• **Exercise brief**
Please set out each line below exactly as it stands, without the images.

(Items from a data source)
• • •
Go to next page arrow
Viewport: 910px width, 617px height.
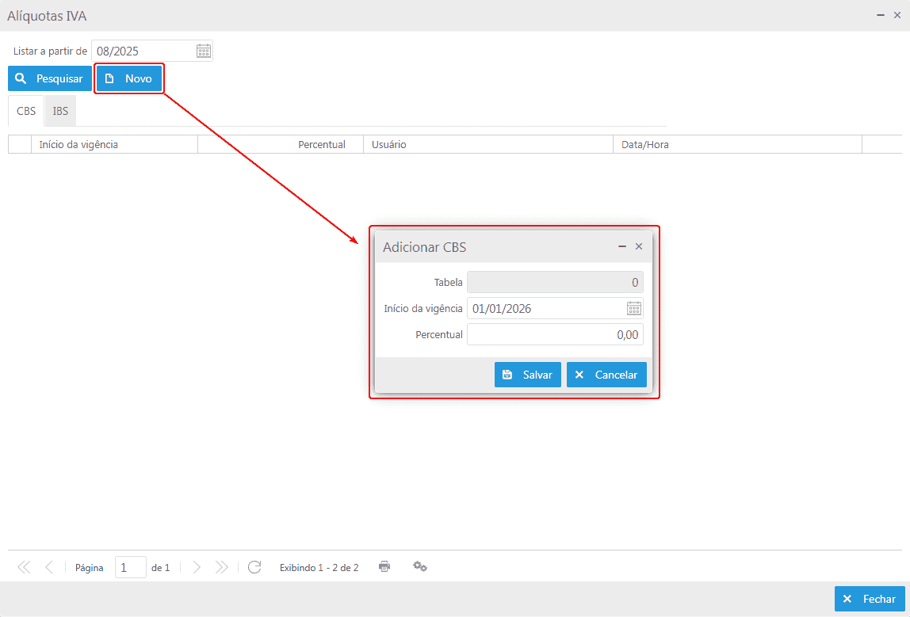pos(197,567)
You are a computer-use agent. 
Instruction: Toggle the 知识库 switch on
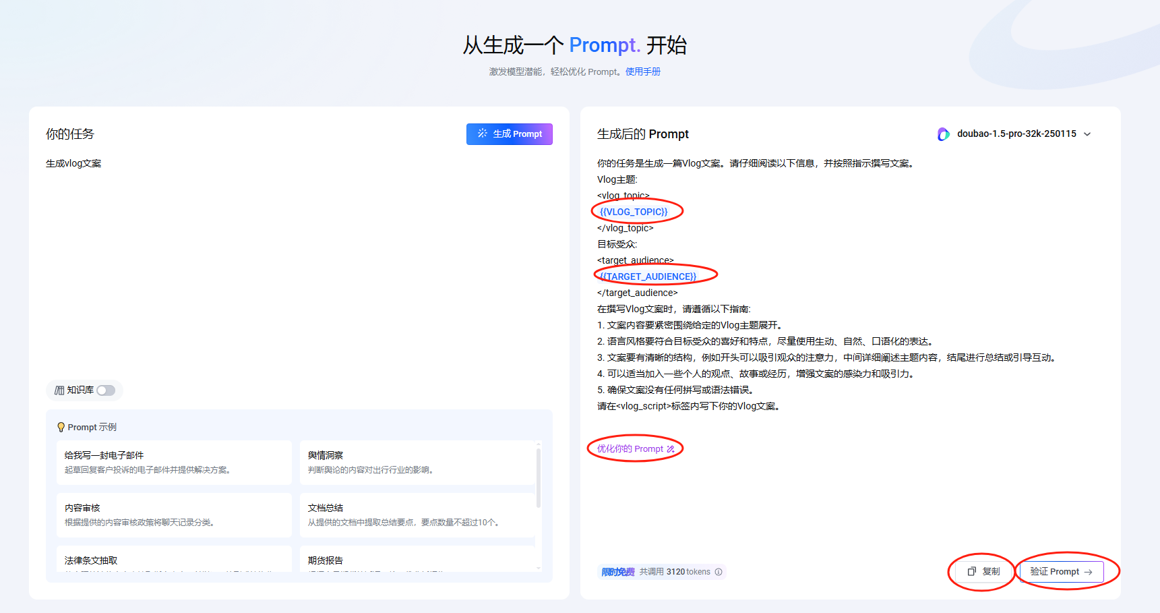106,390
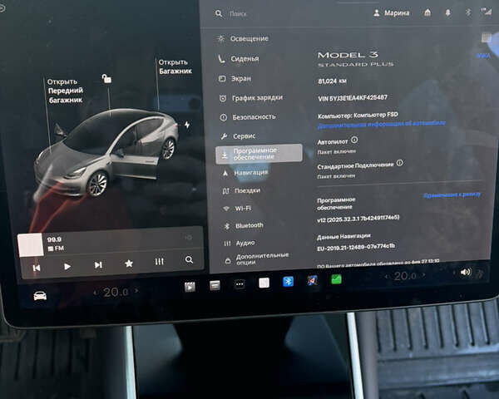
Task: Open the Навигация settings section
Action: (250, 173)
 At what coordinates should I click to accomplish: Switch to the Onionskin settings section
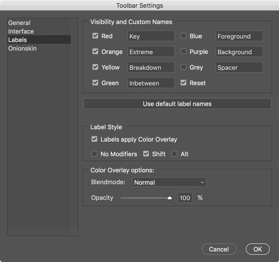pyautogui.click(x=22, y=48)
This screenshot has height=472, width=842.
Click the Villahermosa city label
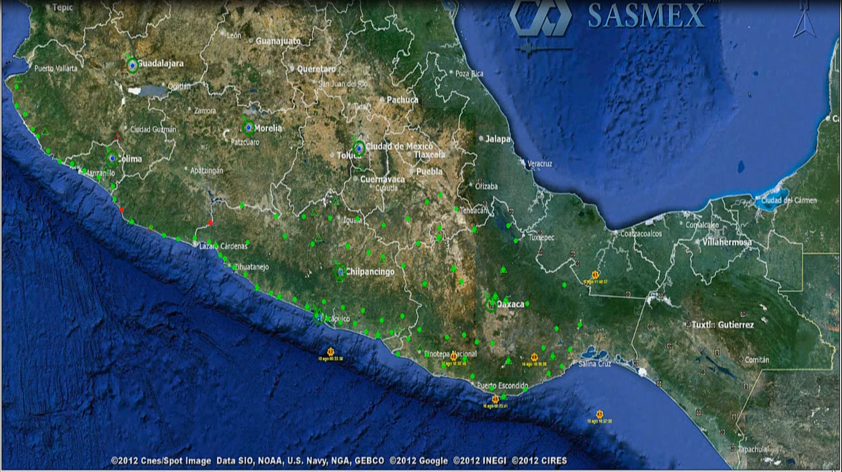click(x=727, y=242)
• • •
• **Answer space**
Go to next page arrow
Viewport: 910px width, 617px height.
pos(197,567)
You are a computer-use agent. 
Instruction: Toggle the 知识库 switch on
106,390
Task: Open the Навигация settings section
Action: (250, 173)
 At what coordinates should I click to accomplish: Switch to the Onionskin settings section
pyautogui.click(x=22, y=48)
This screenshot has height=472, width=842.
Click the Villahermosa city label
click(x=727, y=242)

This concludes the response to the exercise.